-Il n'y a pas de suite -
Je me souviens du premier jour. Le soleil parait de couleurs chatoyantes les façades blanches des immeubles. Je marchais. L’air mielleux caressait mon visage, me montrait l’horizon. J’accélérais le pas. Les pavés gris clairs baignés d’une lueur douce semblaient me guider au loin, là-bas.
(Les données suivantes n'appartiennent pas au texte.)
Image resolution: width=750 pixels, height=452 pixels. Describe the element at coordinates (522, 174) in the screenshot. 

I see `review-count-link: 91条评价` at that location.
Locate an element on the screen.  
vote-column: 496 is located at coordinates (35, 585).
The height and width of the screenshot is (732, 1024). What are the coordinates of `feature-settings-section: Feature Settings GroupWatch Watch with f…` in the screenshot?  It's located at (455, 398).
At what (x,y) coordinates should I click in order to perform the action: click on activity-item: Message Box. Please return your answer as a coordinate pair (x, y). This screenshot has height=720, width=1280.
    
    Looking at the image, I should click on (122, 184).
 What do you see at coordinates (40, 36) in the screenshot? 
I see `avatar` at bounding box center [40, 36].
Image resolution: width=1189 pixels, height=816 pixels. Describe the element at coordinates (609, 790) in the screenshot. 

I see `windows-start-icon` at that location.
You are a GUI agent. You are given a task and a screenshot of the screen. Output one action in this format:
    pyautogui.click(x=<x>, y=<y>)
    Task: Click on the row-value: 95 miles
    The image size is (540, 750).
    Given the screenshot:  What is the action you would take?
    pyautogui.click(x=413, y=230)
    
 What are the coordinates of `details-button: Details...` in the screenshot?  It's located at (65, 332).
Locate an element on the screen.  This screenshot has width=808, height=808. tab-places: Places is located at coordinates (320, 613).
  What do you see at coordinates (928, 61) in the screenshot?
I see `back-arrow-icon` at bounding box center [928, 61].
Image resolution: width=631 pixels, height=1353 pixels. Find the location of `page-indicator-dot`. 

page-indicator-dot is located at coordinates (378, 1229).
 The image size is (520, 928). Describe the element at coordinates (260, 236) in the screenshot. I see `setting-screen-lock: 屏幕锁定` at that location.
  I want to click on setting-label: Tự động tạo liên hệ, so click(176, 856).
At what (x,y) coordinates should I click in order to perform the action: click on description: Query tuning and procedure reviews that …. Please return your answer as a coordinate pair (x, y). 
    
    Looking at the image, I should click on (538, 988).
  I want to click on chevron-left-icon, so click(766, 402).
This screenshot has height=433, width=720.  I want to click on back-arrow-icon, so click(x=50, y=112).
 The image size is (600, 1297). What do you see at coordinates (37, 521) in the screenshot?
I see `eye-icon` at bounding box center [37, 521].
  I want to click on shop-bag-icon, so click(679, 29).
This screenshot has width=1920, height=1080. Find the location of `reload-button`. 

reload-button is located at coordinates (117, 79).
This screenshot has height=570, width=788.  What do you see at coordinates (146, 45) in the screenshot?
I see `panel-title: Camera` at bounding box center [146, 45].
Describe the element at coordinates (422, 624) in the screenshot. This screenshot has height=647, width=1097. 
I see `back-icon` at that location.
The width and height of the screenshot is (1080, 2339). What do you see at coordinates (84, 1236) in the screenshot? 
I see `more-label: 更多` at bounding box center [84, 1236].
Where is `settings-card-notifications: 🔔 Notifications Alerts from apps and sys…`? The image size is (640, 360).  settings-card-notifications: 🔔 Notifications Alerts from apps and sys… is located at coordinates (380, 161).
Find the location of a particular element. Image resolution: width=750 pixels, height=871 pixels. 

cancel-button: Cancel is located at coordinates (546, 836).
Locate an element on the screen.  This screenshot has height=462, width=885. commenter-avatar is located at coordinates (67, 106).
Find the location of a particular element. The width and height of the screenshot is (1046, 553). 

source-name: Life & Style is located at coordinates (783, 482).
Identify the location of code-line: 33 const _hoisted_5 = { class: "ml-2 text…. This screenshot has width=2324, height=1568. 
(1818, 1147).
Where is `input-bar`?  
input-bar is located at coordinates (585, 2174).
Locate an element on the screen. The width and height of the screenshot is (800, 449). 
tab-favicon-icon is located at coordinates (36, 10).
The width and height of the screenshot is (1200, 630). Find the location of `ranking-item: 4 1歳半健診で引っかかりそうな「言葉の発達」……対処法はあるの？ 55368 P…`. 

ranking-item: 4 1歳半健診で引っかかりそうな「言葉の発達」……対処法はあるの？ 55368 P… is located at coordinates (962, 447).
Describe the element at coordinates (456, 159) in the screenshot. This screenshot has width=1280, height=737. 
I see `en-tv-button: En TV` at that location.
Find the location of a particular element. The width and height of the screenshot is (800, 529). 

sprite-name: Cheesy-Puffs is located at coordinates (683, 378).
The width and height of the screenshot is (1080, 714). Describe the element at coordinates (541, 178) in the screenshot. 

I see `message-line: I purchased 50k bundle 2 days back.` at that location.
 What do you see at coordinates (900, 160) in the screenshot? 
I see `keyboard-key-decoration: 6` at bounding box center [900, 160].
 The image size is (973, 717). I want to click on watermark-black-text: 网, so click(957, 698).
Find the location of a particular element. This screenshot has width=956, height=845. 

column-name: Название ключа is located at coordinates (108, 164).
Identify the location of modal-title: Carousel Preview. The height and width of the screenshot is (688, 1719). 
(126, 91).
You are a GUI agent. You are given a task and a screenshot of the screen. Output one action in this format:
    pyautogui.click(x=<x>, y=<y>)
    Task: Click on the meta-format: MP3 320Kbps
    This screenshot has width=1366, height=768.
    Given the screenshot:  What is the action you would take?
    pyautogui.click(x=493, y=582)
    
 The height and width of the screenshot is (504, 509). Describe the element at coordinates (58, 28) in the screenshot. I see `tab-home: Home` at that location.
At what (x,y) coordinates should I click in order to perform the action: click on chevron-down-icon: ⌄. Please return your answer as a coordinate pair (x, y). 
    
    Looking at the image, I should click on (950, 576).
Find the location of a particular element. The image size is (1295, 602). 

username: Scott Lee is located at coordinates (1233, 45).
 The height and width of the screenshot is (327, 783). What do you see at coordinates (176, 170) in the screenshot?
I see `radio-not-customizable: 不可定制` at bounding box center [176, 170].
Je courais. Au début ce n’était qu’un murmure. Je ralentis. Puis, quelques notes me vinrent. Je repris mon souffle. Ensuite, cela s’intensifia, le son devint plus net. Regardant mon reflet sur la vitre d’une boutique, je me hâtai de me recoiffer. La mélodie semblait venir du coin de la rue. J’inspirai une grande bouffée d’air bleu puis, tournai à l’angle de la rue. Une vision théâtrale s’offrit alors à moi. Une multitude d’élèves riant et bavardant s’entassait devant le lycée aux pierres rosées. J’hésitai un instant puis, souriant à mon tour, m’engouffra dans la foule. Ce jour là, j’ai rencontré les personnes avec qui j’allais partager pendant une année ma vie. Ce jour là était bleu, bleu comme les yeux bleu de ma mère.
Je me souviens du second jour. Quand l’air fraichit. Quand les murs deviennent plus sombre. Les gens se cachent, usent de tous les artifices possibles. Je les regarde défiler devant moi. Ils vont affronter la rue, ses dangers. Munis de gants, d’écharpes et de capuches abaissées jusqu’aux yeux, ils se croyant invincibles. Ils sont prêts à conquérir le monde. Laissons-les avec leurs illusions. A cette heure là, les jours sont gris, gris comme les yeux gris de mon père.
Je me souviens du troisième jour. Dans la cour, seule, je suis accoudée à une table. Il n’y a plus de place pour le soleil, plus de place pour le bleu. Les nuages lourds resserrent leur emprise. Non, ils ne cèderont pas. Parfois, une ombre fuyante traverse la cour. Elle ne veut pas être vue. Oh, non, elle ne le veut surtout pas. Je détourne alors la tête et pose mon regard sur l’arbre qui me fait face. Oublié, lui aussi. Noir, lui aussi. Même ses feuilles l’abandonnent. Mortes, elles aussi. Elles se détachent, rompent le pacte convenu il y a de ça sept mois. Elles tourbillonnent, s’échappent au loin. Puis, s’écrasent sur le sol dur. Elles soufrent, elles aussi. Mais, maintenant c’est fini. Il va falloir que l’on attende la renaissance. Est-ce-que cela prendra du temps ? Peut-être. Personne ne sait. A cette minute là, les jours sont noirs, noirs comme mes yeux noirs.